Outlets movimentam a Região da 44 e ampliam alcance do polo atacadista
Redação Online
Publicado em 24 de setembro de 2025 às 11:51 | Atualizado há 9 meses
Lojas oferecem preços reduzidos e atraem consumidores finais sem perder foco nos revendedores
A abertura de lojas de outlet tem impulsionado as vendas e atraído novos públicos na Região da 44, maior polo atacadista de moda do Centro-Oeste e segundo maior do Brasil. A estratégia combina preços competitivos e marcas de confiança, fortalecendo os negócios locais e ampliando o mercado consumidor.

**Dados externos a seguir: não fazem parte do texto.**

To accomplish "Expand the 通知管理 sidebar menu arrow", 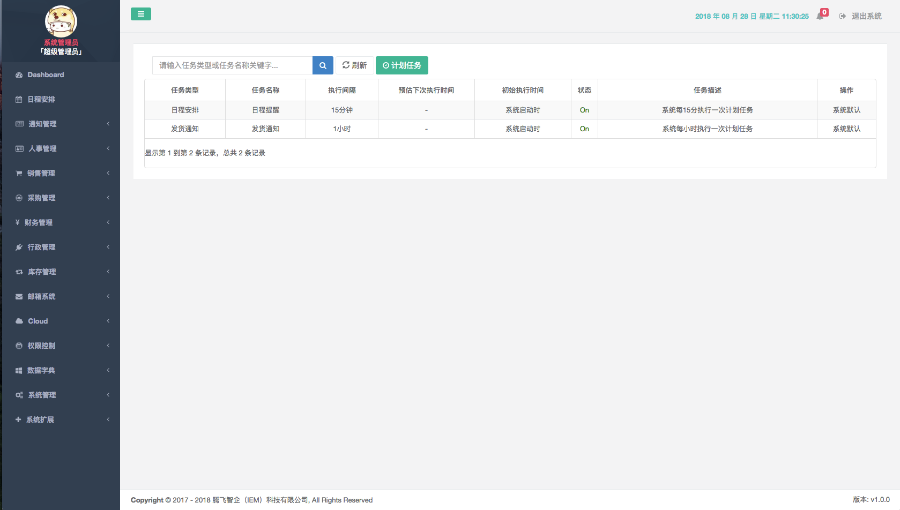I will [x=108, y=124].
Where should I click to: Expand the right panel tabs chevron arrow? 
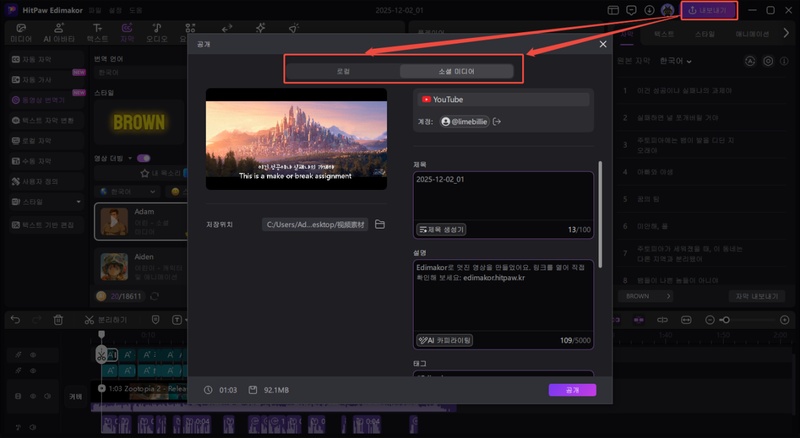pyautogui.click(x=788, y=34)
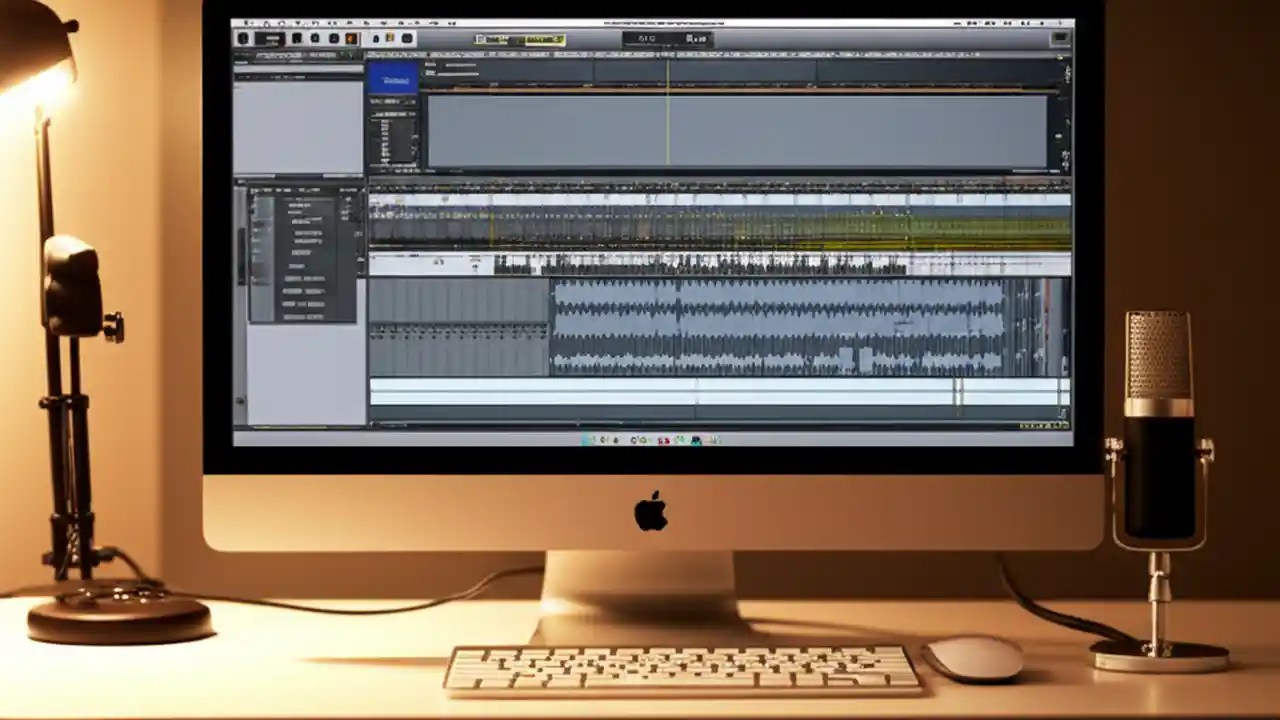The width and height of the screenshot is (1280, 720).
Task: Open the Mixer icon on the top toolbar
Action: pos(377,38)

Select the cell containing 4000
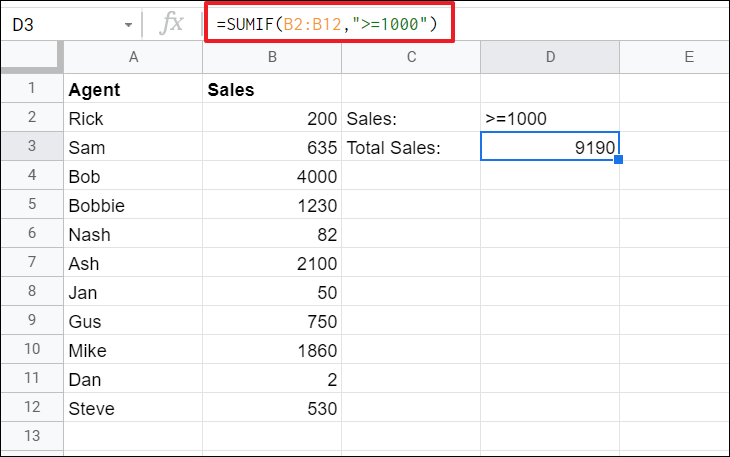click(272, 176)
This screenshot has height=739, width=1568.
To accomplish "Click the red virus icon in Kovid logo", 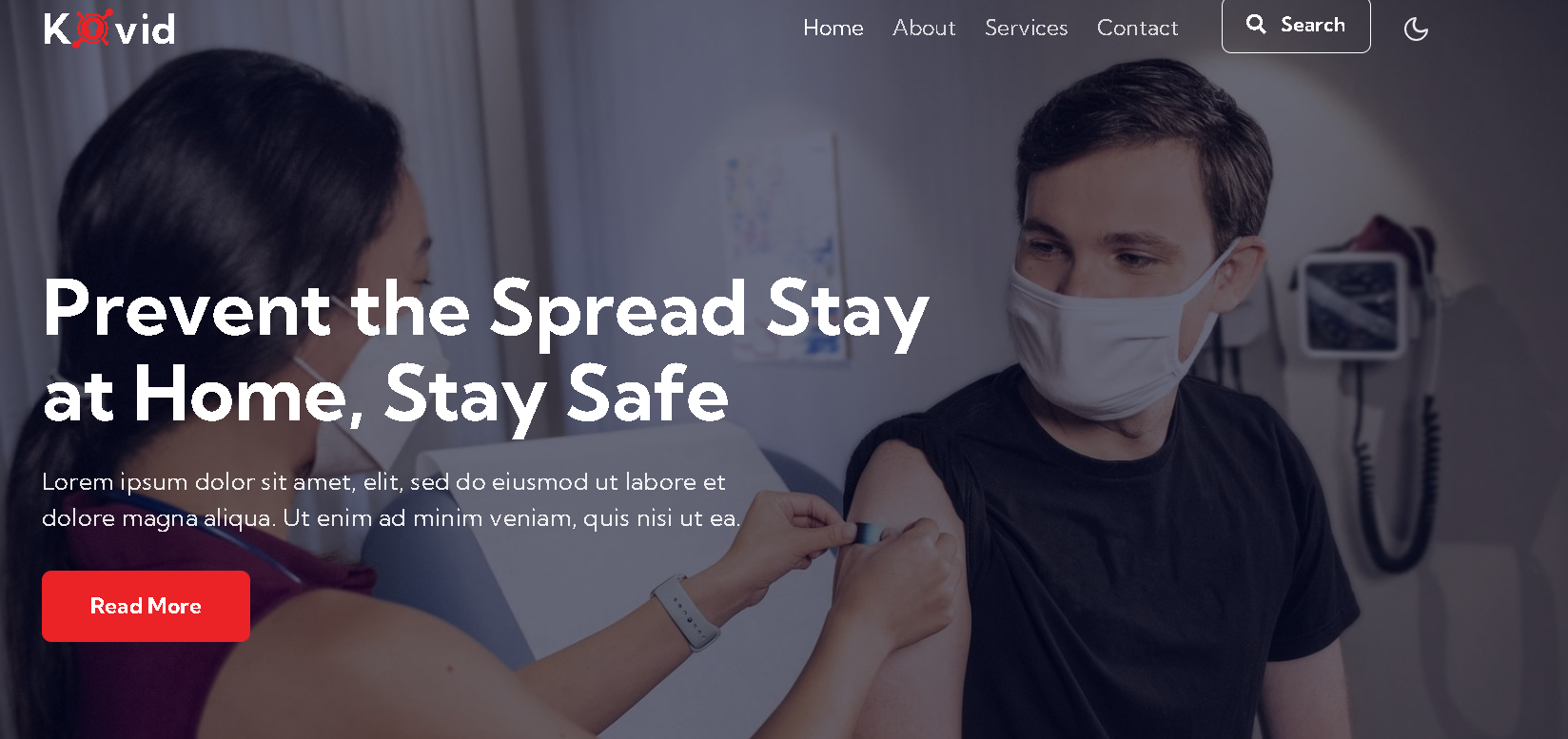I will tap(93, 28).
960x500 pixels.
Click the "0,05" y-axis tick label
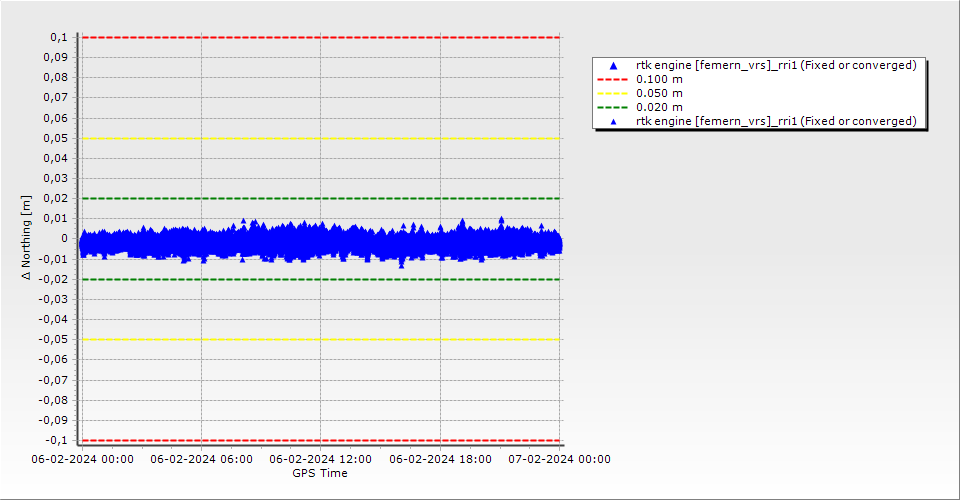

Segundo Paula Sepulveda, gerente de marketing do Mega Moda, os outlets funcionam como vitrine para atrair novos compradores. “De marcas consagradas como Hering a produtores locais, muitos empreendedores enxergam o modelo como alternativa para dar vazão a coleções anteriores e atrair clientes. Com isso, aumentamos o fluxo de consumidores para o shopping”, afirma.
O Mega Moda estima que mais de 20 operações já atuam com características de outlet, mantendo estoques rotativos e descontos permanentes. No Mega Moda Park, o Outlet Alfa comercializa exclusivamente produtos da Hering. Ao lado dele, lojas como Sublini, Santa e Dondoca oferecem peças de jeans, moda íntima, infantil e feminina, com produção local e preços reduzidos durante todo o ano.
Polo atacadista em expansão
Formado pelo Mega Moda Shopping, Mega Moda Park e Mini Moda, o grupo reúne mais de 1.600 lojas, sendo 73% operadas por confeccionistas locais. Nos últimos dois anos, foram inauguradas 200 novas operações, com aumento de 25% no fluxo de visitantes. O Mini Moda, voltado ao segmento infantil, concentra mais de 30 lojas.
A produção local prioriza nichos como moda evangélica, fitness, íntima, infantil e premium, que respondem por até 85% das operações voltadas ao público feminino.
A Região da 44 concentra 15 mil pontos de venda distribuídos em 140 empreendimentos, movimentando R$ 761 milhões por mês. São 160 mil empregos diretos, além de um fluxo médio de 800 mil compradores mensais.
O ticket médio de atacado varia de R$ 5 mil a R$ 8 mil. Só em 2023, foram comercializadas 280 milhões de peças, a maior parte produzida em 30 municípios goianos.
O modelo de atacarejo – atacado direcionado também ao consumidor final – já representa de 30% a 40% do faturamento. Em julho de 2024, a região recebeu 1,1 milhão de visitantes. Para dezembro de 2025, a expectativa é de 1,3 milhão de pessoas circulando pelo polo, consolidando Goiânia como destino nacional de turismo de compras.